The answer is to be the data below, written out in full and exactly.

·····

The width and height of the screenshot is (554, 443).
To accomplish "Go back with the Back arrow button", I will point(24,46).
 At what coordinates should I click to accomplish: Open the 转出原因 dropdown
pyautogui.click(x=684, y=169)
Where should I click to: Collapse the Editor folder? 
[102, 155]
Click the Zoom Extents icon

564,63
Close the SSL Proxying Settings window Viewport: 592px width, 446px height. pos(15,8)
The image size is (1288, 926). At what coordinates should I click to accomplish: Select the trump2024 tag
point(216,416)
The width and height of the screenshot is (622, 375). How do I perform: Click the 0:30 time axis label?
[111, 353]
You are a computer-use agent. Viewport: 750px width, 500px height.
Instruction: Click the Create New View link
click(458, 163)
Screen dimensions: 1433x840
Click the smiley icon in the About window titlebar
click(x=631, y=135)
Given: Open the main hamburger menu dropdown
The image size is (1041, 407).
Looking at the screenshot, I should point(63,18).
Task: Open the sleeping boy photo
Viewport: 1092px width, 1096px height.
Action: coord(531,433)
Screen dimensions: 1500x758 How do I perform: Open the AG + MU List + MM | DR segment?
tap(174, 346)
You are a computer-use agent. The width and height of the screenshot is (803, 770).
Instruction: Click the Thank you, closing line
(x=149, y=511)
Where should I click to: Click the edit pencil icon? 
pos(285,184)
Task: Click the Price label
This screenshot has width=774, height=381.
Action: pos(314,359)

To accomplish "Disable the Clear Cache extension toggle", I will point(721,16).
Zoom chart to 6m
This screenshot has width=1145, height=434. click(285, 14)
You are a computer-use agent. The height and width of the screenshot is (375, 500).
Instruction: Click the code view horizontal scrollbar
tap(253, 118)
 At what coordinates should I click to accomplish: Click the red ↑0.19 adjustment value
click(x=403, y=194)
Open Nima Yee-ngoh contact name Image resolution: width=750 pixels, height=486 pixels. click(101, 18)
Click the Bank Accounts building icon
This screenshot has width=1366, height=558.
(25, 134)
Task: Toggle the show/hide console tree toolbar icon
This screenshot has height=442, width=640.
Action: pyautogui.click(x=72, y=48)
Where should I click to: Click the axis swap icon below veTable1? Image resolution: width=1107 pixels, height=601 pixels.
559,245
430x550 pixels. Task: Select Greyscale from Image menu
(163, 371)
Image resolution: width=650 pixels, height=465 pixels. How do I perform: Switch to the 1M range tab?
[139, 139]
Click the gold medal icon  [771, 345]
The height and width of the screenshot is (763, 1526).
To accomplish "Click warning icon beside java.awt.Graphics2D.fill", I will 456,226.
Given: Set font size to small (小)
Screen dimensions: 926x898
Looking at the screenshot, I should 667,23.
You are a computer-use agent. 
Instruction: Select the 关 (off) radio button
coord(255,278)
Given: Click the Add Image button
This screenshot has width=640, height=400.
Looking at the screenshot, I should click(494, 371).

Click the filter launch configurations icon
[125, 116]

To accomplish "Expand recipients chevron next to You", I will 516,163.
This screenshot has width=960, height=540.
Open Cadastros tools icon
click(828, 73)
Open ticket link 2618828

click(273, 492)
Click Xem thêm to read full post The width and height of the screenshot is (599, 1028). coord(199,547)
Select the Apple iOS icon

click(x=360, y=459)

·····

> _SOLUTION FOR THIS TASK_
The width and height of the screenshot is (554, 443).
To accomplish "Go back with the Back arrow button", I will point(24,46).
 At what coordinates should I click to accomplish: Open the 转出原因 dropdown
pyautogui.click(x=684, y=169)
Where should I click to: Collapse the Editor folder? 
[102, 155]
Click the Zoom Extents icon

564,63
Close the SSL Proxying Settings window Viewport: 592px width, 446px height. pos(15,8)
The image size is (1288, 926). At what coordinates should I click to accomplish: Select the trump2024 tag
point(216,416)
The width and height of the screenshot is (622, 375). How do I perform: Click the 0:30 time axis label?
[111, 353]
You are a computer-use agent. Viewport: 750px width, 500px height.
Instruction: Click the Create New View link
click(458, 163)
Screen dimensions: 1433x840
Click the smiley icon in the About window titlebar
click(x=631, y=135)
Given: Open the main hamburger menu dropdown
The image size is (1041, 407).
Looking at the screenshot, I should point(63,18).
Task: Open the sleeping boy photo
Viewport: 1092px width, 1096px height.
Action: coord(531,433)
Screen dimensions: 1500x758 How do I perform: Open the AG + MU List + MM | DR segment?
tap(174, 346)
You are a computer-use agent. The width and height of the screenshot is (803, 770).
Instruction: Click the Thank you, closing line
(x=149, y=511)
Where should I click to: Click the edit pencil icon? 
pos(285,184)
Task: Click the Price label
This screenshot has width=774, height=381.
Action: pos(314,359)

To accomplish "Disable the Clear Cache extension toggle", I will point(721,16).
Zoom chart to 6m
This screenshot has width=1145, height=434. click(285, 14)
You are a computer-use agent. The height and width of the screenshot is (375, 500).
Instruction: Click the code view horizontal scrollbar
tap(253, 118)
 At what coordinates should I click to accomplish: Click the red ↑0.19 adjustment value
click(x=403, y=194)
Open Nima Yee-ngoh contact name Image resolution: width=750 pixels, height=486 pixels. click(101, 18)
Click the Bank Accounts building icon
This screenshot has width=1366, height=558.
(25, 134)
Task: Toggle the show/hide console tree toolbar icon
This screenshot has height=442, width=640.
Action: pyautogui.click(x=72, y=48)
Where should I click to: Click the axis swap icon below veTable1? Image resolution: width=1107 pixels, height=601 pixels.
559,245
430x550 pixels. Task: Select Greyscale from Image menu
(163, 371)
Image resolution: width=650 pixels, height=465 pixels. How do I perform: Switch to the 1M range tab?
[139, 139]
Click the gold medal icon  [771, 345]
The height and width of the screenshot is (763, 1526).
To accomplish "Click warning icon beside java.awt.Graphics2D.fill", I will 456,226.
Given: Set font size to small (小)
Screen dimensions: 926x898
Looking at the screenshot, I should 667,23.
You are a computer-use agent. 
Instruction: Select the 关 (off) radio button
coord(255,278)
Given: Click the Add Image button
This screenshot has width=640, height=400.
Looking at the screenshot, I should click(494, 371).

Click the filter launch configurations icon
[125, 116]

To accomplish "Expand recipients chevron next to You", I will 516,163.
This screenshot has width=960, height=540.
Open Cadastros tools icon
click(828, 73)
Open ticket link 2618828

click(273, 492)
Click Xem thêm to read full post The width and height of the screenshot is (599, 1028). coord(199,547)
Select the Apple iOS icon

click(x=360, y=459)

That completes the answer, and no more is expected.